Un petit moment de bonheur, la lecture de ce roman de
Jean-Pierre Ancèle «
Rose museau ». A moins que vous soyez allergique à la bébête, n'hésitez pas à vous le procurer.
Cocasse, truculent, un peu déjanté, tous les ingrédients sont présents pour passer un agréable et amusant moment avec des dialogues mitonnés aux petits oignons.
Aux temps où la banlieue (parisienne) était à la campagne, sur les marchés, on rencontrait des attractions pittoresques.
Urbain ne déroge pas à la règle, il est dompteur. Ah oui, dompteur d'ours, me direz-vous ? Que nenni, dompteur de rats. Il côtoie le père Mistol avec sa chorale d'oiseaux et Bourfre le vendeur de chats, quelle ménagerie ! qui ne fait pas forcément bon ménage.

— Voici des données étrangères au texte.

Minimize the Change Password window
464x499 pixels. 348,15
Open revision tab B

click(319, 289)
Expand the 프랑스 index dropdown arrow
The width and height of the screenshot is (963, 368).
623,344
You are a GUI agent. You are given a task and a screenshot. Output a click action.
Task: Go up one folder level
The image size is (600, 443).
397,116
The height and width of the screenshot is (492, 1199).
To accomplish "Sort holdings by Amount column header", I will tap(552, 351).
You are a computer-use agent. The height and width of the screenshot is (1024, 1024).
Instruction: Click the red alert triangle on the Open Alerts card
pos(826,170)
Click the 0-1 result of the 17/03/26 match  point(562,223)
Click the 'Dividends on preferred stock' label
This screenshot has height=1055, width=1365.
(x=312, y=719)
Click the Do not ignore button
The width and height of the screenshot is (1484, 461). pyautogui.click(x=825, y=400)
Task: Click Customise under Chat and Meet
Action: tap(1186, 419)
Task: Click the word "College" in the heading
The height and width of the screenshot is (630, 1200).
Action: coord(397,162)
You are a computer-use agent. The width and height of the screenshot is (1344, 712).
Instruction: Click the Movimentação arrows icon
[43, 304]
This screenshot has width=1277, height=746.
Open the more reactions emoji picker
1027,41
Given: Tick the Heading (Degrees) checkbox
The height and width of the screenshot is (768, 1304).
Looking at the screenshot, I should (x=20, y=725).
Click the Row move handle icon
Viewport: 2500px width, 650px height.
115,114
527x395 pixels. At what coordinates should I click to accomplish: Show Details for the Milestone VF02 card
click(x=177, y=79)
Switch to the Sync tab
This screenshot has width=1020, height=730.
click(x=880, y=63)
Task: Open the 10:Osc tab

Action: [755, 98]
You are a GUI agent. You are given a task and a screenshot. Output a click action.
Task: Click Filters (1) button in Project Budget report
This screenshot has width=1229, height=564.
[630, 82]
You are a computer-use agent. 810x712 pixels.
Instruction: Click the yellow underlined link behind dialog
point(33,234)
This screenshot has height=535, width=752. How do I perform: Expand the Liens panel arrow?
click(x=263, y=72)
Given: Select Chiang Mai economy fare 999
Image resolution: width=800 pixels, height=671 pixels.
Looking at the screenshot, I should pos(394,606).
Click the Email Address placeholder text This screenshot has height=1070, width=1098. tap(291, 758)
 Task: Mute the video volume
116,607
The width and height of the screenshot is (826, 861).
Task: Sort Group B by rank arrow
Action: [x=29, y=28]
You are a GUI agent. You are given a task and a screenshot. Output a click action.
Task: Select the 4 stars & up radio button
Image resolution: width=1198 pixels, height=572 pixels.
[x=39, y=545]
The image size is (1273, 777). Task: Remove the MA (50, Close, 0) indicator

Ce jour-là, l'attraction d'Urbain a attiré une dizaine de badauds, deux rats progressent sur une planche longue de trois mètres et arrivent sur la petite plateforme que forme l'un des deux escabeaux aux extrémités, rejoints bientôt par trois autres. le dresseur émet quelques sons gutturaux et de brefs sifflements et tire de sa poche une guimbarde, oreilles et moustaches frémissent : « les cinq rats entamèrent sur la plateforme une curieuse chorégraphie qui s'ouvrit sur une ronde, puis le premier tourna sur lui-même avant de sauter par-dessus les quatre autres arc-boutés côte à côte, en appui sur le museau et les pattes arrière. La figure achevée, les rats firent le tour de la plateforme pour finir assis comme des enfants jouant à la chandelle ».
Pendant ce temps, seul dans sa cage un gros rat semble dormir, museau dans le ventre. Urbain raconte à Modard , un spectateur avec qui il a entamé une discussion, qu'il n'ose plus sortir ce dernier. Un mois plus tôt, ce rat facétieux s'est échappé pendant l'exhibition de ses congénères et a infligé les pires outrages aux chats enchainés du père Bourfre parti soulagé sa prostate et mangé des saucisses. Pourtant, c'est la star, le clou du spectacle « triple pirouette renversée amorcée par un pivot espagnol et terminé par une double roue vrillée », et cela le désole d'autant plus.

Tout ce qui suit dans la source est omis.